Silicon Valley dreamers have long envisioned a world where every child is holding a laptop. It sounds good on paper, but it’s proven stubbornly difficult to manifest in reality. Not only do you need a computer cheap enough to sell to cash-strapped schools, but you also need software to engage a notoriously distracted audience: kids.

The education market is littered with smart toys, robots, apps, and other ploys to get children engaged in STEAM-related activities. Few have had quite the success of Kano, makers of Raspberry Pi-based, DIY-friendly computers children can build. Now, thanks in part to a new partnership with Microsoft, Kano is releasing the Kano PC, a cheap, powerful, and repairable Windows laptop aimed at the education market. It does all this while retaining the colorful, kid-friendly, some-assembly-required charm of its predecessors.

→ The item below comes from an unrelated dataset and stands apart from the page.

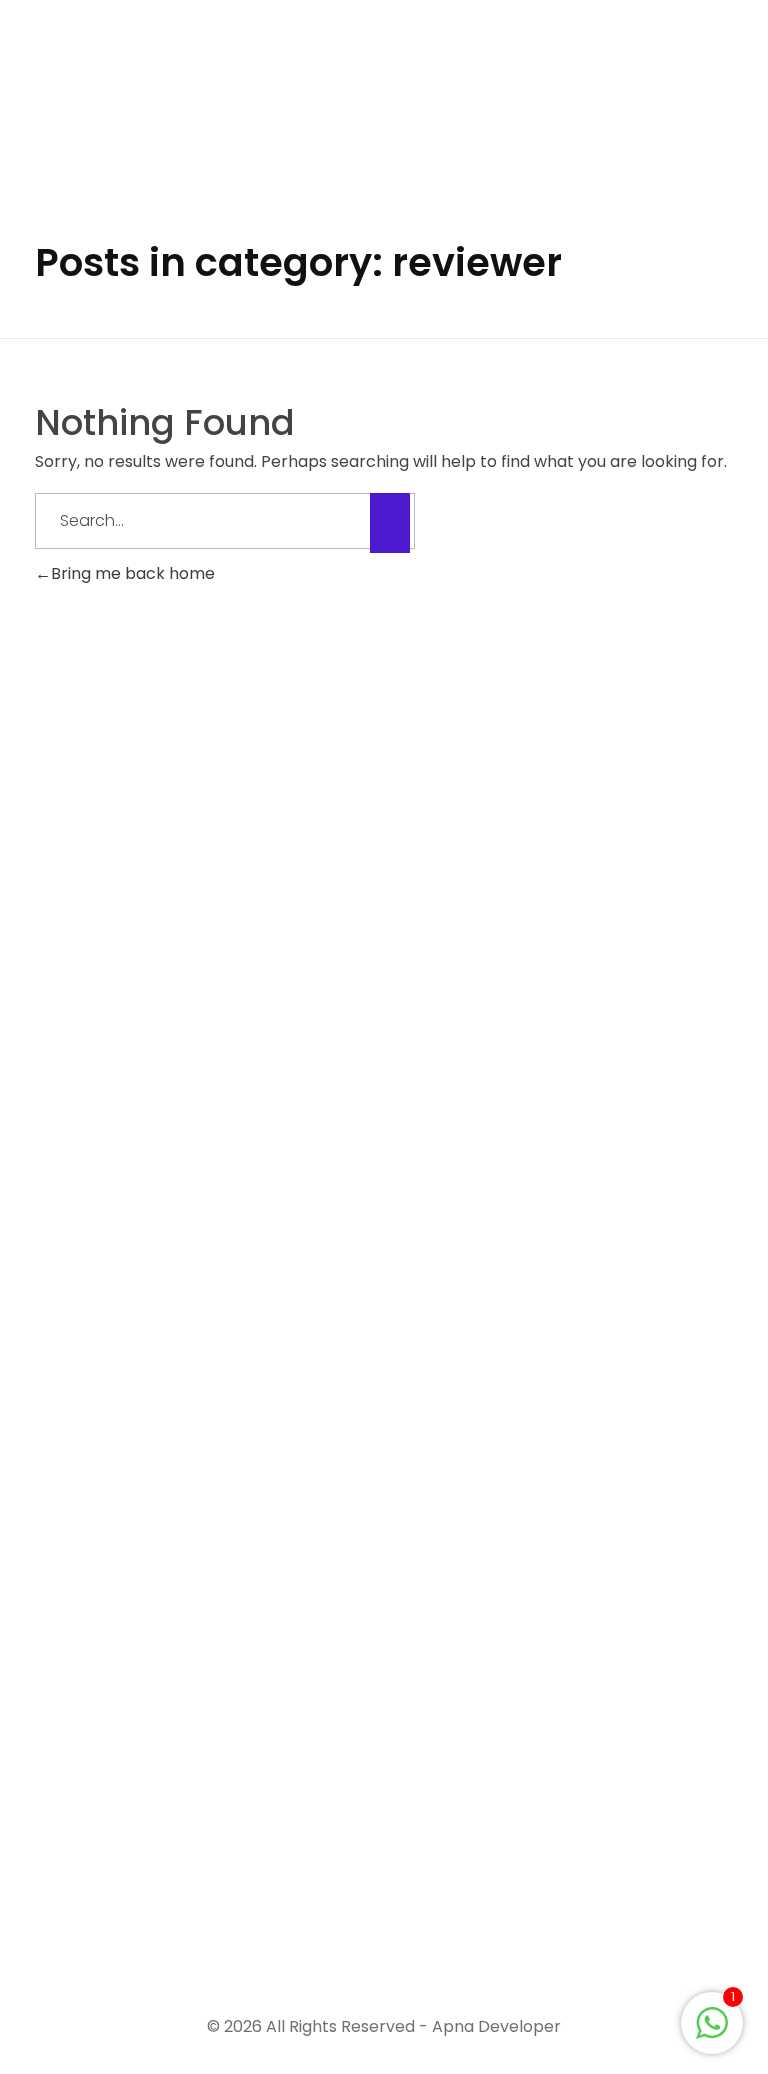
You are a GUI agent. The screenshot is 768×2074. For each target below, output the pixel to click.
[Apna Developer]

Kano CEO Alex Klein tells WIRED the move away from Raspberry Pi computers was a practical one. “Schools are already heavily invested in Windows,” Klein says. “Kids want to play Fortnite. Teachers need Microsoft Office.”

Photograph: KANO PC

Then there’s the speed issue. The Raspberry Pi computers are cheap and adaptable, but it’s rarely the most powerful processor in the room. Often the websites and online tools kids and their teachers need require huge amounts of JavaScript that make them load slowly on less powerful chips like what’s in the Raspberry Pi. The difference between the load times on previous Kano machines and the new Kano PC is “like night and day,” Klein says.

It also doesn’t hurt business to have Microsoft as an equity partner, which is a part of the new deal with Kano. Microsoft, which has struggled of late against iPads and Chromebooks in the education market, gets a new way to put Windows into schools.

Rather than turning its back on the Maker movement from which it sprang, Klein sees the Kano PC as “a fusion of the ethics of the Maker movement, with the reach and power of Microsoft.” When Kano launched back in 2013, we called it a “drool-worthy kit that lets kids build their own computers.” It offered a keyboard, wiring, and Raspberry Pi board, which kids could put together themselves. The first release lacked even a screen.

The next version added a screen and beefed up the learn-to-code software tools. Then came three standalone kits, a DIY camera, speaker, and pixel light board, all built around Kano’s core premise: that tactile, hands-on experiences should be the cornerstone of STEAM education.